* WHAT TO PRODUCE
Rewrite the rows below, replacing every instance of "Screen dimensions" with "Screen size" and leaving everything else unchanged.

# Start of RECORD LIST

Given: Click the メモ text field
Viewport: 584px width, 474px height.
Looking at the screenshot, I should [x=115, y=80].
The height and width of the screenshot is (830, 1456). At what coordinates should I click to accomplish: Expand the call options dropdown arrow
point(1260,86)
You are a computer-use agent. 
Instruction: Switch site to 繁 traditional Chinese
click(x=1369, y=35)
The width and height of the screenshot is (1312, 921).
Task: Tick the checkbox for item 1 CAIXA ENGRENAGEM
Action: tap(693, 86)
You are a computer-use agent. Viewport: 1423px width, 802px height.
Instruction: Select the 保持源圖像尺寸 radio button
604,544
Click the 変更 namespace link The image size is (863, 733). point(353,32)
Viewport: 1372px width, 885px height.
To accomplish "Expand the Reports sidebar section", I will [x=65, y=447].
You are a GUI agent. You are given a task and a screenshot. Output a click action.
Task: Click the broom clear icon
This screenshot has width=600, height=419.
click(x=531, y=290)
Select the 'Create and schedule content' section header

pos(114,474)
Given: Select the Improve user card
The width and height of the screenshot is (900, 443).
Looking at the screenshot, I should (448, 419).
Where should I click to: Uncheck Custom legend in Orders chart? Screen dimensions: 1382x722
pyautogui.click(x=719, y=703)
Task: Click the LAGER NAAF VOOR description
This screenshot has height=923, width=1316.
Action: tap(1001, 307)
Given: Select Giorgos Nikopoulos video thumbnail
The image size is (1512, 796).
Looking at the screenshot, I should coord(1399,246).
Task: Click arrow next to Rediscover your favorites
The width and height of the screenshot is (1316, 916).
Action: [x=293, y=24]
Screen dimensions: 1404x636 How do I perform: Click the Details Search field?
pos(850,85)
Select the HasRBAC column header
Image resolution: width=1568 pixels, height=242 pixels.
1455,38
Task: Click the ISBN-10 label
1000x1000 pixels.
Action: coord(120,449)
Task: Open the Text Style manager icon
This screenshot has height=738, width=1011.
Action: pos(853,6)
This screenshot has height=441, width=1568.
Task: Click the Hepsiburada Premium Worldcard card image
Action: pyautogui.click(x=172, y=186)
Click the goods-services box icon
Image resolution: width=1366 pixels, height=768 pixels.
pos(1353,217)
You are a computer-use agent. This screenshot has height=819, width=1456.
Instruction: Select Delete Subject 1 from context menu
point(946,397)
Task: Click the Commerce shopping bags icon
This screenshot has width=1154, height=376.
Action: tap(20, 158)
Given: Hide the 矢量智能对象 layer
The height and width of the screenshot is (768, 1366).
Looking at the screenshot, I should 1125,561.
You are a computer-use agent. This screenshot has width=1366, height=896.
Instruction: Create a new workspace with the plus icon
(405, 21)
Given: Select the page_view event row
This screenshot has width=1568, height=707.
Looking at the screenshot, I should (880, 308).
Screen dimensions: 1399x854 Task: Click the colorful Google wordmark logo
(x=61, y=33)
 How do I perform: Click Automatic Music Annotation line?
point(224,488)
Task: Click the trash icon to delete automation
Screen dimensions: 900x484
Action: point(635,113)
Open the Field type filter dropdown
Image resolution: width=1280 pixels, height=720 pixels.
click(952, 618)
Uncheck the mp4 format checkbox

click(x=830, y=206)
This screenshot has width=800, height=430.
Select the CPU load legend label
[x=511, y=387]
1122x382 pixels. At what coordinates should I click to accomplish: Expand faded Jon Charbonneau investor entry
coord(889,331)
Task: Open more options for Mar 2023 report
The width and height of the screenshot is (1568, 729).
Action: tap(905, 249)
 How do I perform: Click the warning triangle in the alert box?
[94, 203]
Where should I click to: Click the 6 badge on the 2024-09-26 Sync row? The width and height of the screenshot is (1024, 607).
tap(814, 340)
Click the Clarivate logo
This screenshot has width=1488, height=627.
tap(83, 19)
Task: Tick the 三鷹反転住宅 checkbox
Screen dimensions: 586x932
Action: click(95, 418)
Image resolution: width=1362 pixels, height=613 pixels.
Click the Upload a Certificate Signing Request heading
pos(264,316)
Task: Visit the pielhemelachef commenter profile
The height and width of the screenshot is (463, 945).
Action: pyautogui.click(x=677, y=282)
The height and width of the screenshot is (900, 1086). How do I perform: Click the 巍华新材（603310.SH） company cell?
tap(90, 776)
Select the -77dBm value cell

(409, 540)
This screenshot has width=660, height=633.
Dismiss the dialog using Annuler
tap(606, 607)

# End of RECORD LIST

* RESULT FOR THIS TASK
Given: Click the メモ text field
Viewport: 584px width, 474px height.
Looking at the screenshot, I should [x=115, y=80].
The height and width of the screenshot is (830, 1456). At what coordinates should I click to accomplish: Expand the call options dropdown arrow
point(1260,86)
You are a computer-use agent. 
Instruction: Switch site to 繁 traditional Chinese
click(x=1369, y=35)
The width and height of the screenshot is (1312, 921).
Task: Tick the checkbox for item 1 CAIXA ENGRENAGEM
Action: tap(693, 86)
You are a computer-use agent. Viewport: 1423px width, 802px height.
Instruction: Select the 保持源圖像尺寸 radio button
604,544
Click the 変更 namespace link The image size is (863, 733). point(353,32)
Viewport: 1372px width, 885px height.
To accomplish "Expand the Reports sidebar section", I will [x=65, y=447].
You are a GUI agent. You are given a task and a screenshot. Output a click action.
Task: Click the broom clear icon
This screenshot has width=600, height=419.
click(x=531, y=290)
Select the 'Create and schedule content' section header

pos(114,474)
Given: Select the Improve user card
The width and height of the screenshot is (900, 443).
Looking at the screenshot, I should (448, 419).
Where should I click to: Uncheck Custom legend in Orders chart? Screen size: 1382x722
pyautogui.click(x=719, y=703)
Task: Click the LAGER NAAF VOOR description
This screenshot has height=923, width=1316.
Action: tap(1001, 307)
Given: Select Giorgos Nikopoulos video thumbnail
The image size is (1512, 796).
Looking at the screenshot, I should coord(1399,246).
Task: Click arrow next to Rediscover your favorites
The width and height of the screenshot is (1316, 916).
Action: [x=293, y=24]
Screen size: 1404x636 How do I perform: Click the Details Search field?
pos(850,85)
Select the HasRBAC column header
Image resolution: width=1568 pixels, height=242 pixels.
1455,38
Task: Click the ISBN-10 label
1000x1000 pixels.
Action: coord(120,449)
Task: Open the Text Style manager icon
This screenshot has height=738, width=1011.
Action: pos(853,6)
This screenshot has height=441, width=1568.
Task: Click the Hepsiburada Premium Worldcard card image
Action: pyautogui.click(x=172, y=186)
Click the goods-services box icon
Image resolution: width=1366 pixels, height=768 pixels.
pos(1353,217)
You are a computer-use agent. This screenshot has height=819, width=1456.
Instruction: Select Delete Subject 1 from context menu
point(946,397)
Task: Click the Commerce shopping bags icon
This screenshot has width=1154, height=376.
Action: tap(20, 158)
Given: Hide the 矢量智能对象 layer
The height and width of the screenshot is (768, 1366).
Looking at the screenshot, I should 1125,561.
You are a computer-use agent. This screenshot has width=1366, height=896.
Instruction: Create a new workspace with the plus icon
(405, 21)
Given: Select the page_view event row
This screenshot has width=1568, height=707.
Looking at the screenshot, I should (880, 308).
Screen size: 1399x854 Task: Click the colorful Google wordmark logo
(x=61, y=33)
 How do I perform: Click Automatic Music Annotation line?
point(224,488)
Task: Click the trash icon to delete automation
Screen size: 900x484
Action: point(635,113)
Open the Field type filter dropdown
Image resolution: width=1280 pixels, height=720 pixels.
click(952, 618)
Uncheck the mp4 format checkbox

click(x=830, y=206)
This screenshot has width=800, height=430.
Select the CPU load legend label
[x=511, y=387]
1122x382 pixels. At what coordinates should I click to accomplish: Expand faded Jon Charbonneau investor entry
coord(889,331)
Task: Open more options for Mar 2023 report
The width and height of the screenshot is (1568, 729).
Action: tap(905, 249)
 How do I perform: Click the warning triangle in the alert box?
[94, 203]
Where should I click to: Click the 6 badge on the 2024-09-26 Sync row? The width and height of the screenshot is (1024, 607).
tap(814, 340)
Click the Clarivate logo
This screenshot has width=1488, height=627.
tap(83, 19)
Task: Tick the 三鷹反転住宅 checkbox
Screen size: 586x932
Action: click(95, 418)
Image resolution: width=1362 pixels, height=613 pixels.
Click the Upload a Certificate Signing Request heading
pos(264,316)
Task: Visit the pielhemelachef commenter profile
The height and width of the screenshot is (463, 945).
Action: pyautogui.click(x=677, y=282)
The height and width of the screenshot is (900, 1086). How do I perform: Click the 巍华新材（603310.SH） company cell?
tap(90, 776)
Select the -77dBm value cell

(409, 540)
This screenshot has width=660, height=633.
Dismiss the dialog using Annuler
tap(606, 607)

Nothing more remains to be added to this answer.